2016シーズンの北海道コンサドーレ札幌は3バックを採用。しかしその布陣は多くのチームで採用している1トップ2シャドゥの3-4-2-1ではなく、また一部のチームが使用し始めている3-1-4-2ではなくダブルボランチと2トップ+トップ下を配置する3-4-1-2。以前は使用するチームも多くありましたが近年は採用するチームが少なくなってきた形でもあります。
この布陣を採用した最大の要因はおそらく前線のタレントの能力を最も活かす事ができる形であったから。1トップではなく2トップで、トップ下を置く形に行き着いたのでしょう。

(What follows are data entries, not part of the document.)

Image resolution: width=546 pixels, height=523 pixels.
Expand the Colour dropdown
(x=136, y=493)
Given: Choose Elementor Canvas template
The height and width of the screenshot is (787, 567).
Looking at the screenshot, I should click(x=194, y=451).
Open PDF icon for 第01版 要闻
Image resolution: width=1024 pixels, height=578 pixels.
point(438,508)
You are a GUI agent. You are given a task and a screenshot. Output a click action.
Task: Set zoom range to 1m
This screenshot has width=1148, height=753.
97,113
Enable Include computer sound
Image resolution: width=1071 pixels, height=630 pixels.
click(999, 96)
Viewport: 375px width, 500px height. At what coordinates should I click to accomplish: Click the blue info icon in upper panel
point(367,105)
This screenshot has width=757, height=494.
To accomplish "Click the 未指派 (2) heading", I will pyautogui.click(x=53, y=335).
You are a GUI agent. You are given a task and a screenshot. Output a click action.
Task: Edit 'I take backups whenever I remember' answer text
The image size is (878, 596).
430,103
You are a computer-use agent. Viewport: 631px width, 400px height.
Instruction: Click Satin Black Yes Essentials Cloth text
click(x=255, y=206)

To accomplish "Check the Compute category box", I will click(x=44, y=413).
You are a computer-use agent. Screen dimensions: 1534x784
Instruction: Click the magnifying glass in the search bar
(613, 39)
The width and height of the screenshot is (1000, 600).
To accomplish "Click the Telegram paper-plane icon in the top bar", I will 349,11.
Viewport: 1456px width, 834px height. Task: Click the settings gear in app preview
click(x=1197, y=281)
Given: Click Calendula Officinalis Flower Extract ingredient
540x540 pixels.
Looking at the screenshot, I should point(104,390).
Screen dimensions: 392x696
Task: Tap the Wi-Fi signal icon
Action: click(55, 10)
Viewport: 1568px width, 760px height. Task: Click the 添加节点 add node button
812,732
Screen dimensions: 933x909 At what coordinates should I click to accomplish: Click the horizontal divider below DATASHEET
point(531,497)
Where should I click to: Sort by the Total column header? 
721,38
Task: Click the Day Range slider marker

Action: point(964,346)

実際この3人による攻撃はかなり脅威で、このポジションに入る事が多かった都倉・ジュリーニョ・内村の3人は全て2桁得点を記録しています。またこの3人が中央にいる事で特に効果的だったのはカウンター。先制すると相手チームが前掛かりになる分、カウンターが効果的になり、それが先制した試合の勝率を高める事に繋がったのではないでしょうか。

攻撃陣を支えた守備陣の強さとハードワーク

北海道コンサドーレ札幌が2016シーズンに採用した3-4-1-2ですが、この布陣が近年あまり使用されなくなったのは守備のバランスが難しいからという理由がありました。
特に難しいのがサイドの守備で、3バックの場合左右の両WBは最終ラインに下がり5バックの形になる形がベースとなりますが、前線を2トップ+トップ下の形にした場合、どうしても前線の3人が中央に固まってしまいサイドの守備が間に合わなくなる。その結果最終ラインの5人とボランチの2人による7人と前線3人の距離が広がってしまい、チーム全体が分断してしまう事が増えます。2016シーズンのコンサドーレ札幌もその状態に陥ってしまう事がありましたが、そうなってしまった場合でも守護神ク・ソンユン選手の安定感と、最終ラインの中央を固める3バックの高さと強さで相手の攻撃を跳ね返し、ボランチの2人の献身的な動きでカバー。
そして3バックの左に入る福森選手が守備だけでなく攻撃の起点としても機能することで、この難しい布陣を機能させ続けました。